In the early 70s, a Dallas-based ad exec named Joe Camp despaired over the state of family movies. Sure, there was Disney, but no other major studio was really making movies for the entire family to watch together, meaning that the slack was mostly taken up by low-budget, rather shoddy films apparently designed for the kiddie matinee circuit and no place else. Camp decided to make his own low-budget family movie, filmed in the suburbs north of Dallas, with a cast made up of local amateurs and 60s TV actors. It would all center around a dog. The result, Benji, became a sensation, earning roughly $45 million on a $500,000 budget, enough to make it the 9th-highest-grossing film released in 1974. Camp would use his newfound riches and influence to make a couple of projects without Benji, but most of his career would be devoted to turning out numerous projects with the scruffy mutt, whether it be theatrical sequels, TV specials, or TV series.
Of course, one of those specials would be a Christmas one. Benji's Very Own Christmas Story starts out seeming like a travelogue, as Benji and two cast members of the film, Patsy Garrett and Cynthia Smith (who played the little girl in the first movie and here looks to be about 13 or so) head off to a small town in Switzerland, where Benji is to serve as the grand marshal of the Christmas Parade. It does look to be an charming town, and Smith's voice-over proclamation that "there couldn't possibly be a more Christmassy place in all the world" seems pretty accurate. However, before they head to the parade, their sled driver, who introduces himself as Kris Kringle, asks if they could stop by and meet some of his friends who are too busy working to come to the parade and see Benji in person. This being a Christmas special, Smith and Garrett of course say yes, and subsequently learn that the guy playing Kris Kringle is the actual Kris Kringle, aka Santa Claus.
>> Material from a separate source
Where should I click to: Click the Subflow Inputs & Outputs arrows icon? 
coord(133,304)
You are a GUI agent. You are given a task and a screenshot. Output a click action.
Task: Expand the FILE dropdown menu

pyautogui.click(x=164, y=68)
Kringle is played by Ron Moody, who a decade earlier had gotten an Oscar nomination for Oliver! His career didn't quite take off in the wake of the nomination, but he worked pretty steadily in movies and TV up to his retirement in 2012, as well as appearing on stage (he's be Tony nominated in 1984 for reprising his Oliver! role on Broadway). Moody is clearly having a ball playing Kringle, and ends up so dominating the proceedings that Benji becomes basically an afterthought in his own special. This one might be better called Ron Moody's Very Own Christmas Story with Special Guest Star Benji.
At any rate, Moody takes Smith, Garrett, and Benji to his workshop, which is actually in Switzerland, as its more centrally located than the North Pole. There, the special rather meanders, allowing Moody to do his thing while the plot very slowly builds up to the special's one big production number, in which Kringle sings about him being a "multiplicity" while dancing around with numerous "elves", nearly all of whom are clearly kids wearing fake noses, ears, and beards, and changing costumes about five different times during the one song.
There is a plot, which has something to do with Kris having broken his leg and therefore not being able to make deliveries this year (unlike the other 70s special with this plot, The Year Without a Santa Claus, this Kringle does make alternative arrangements). Of course, the plot gets such short shrift that when it suddenly comes back up in the final act, I had forgotten about it. And yet, it seems to have more screen time than Benji himself does.
While the outside shots were filmed on location in Switzerland, the interior shots were filmed in France, so it's presumably French kids playing the elves. With a couple of exceptions, the kids are all very white, which is noticeable given that said kids-as-elves are supposed to be representing every country in the world, including presumably China. To be fair, it was 1978, and no one probably thought too much about the fact that a bunch of white kids were playing Chinese elves.
After this, Camp would make more specials involving Benji, a whole TV series heavily influenced by Star Wars and E.T. (Benji has to protect an human-looking alien prince from the evil forces from his home planet trying to capture him), and a couple more movies. More recently, his son directed a remake of the original film for Netflix. That little mutt proved extremely lucrative.
Nostalgia for Benji--and the fact that Camp was an ad exec before he became a filmmaker--ensures that its easy to find almost every Benji project for sale, including this one, which is the rare 70s special not made by Rankin-Bass to still be widely available in 2023. Whether Benji's Very Own Christmas Story should be so widely available largely depends on how much you like Moody--and how much you don't care about Benji.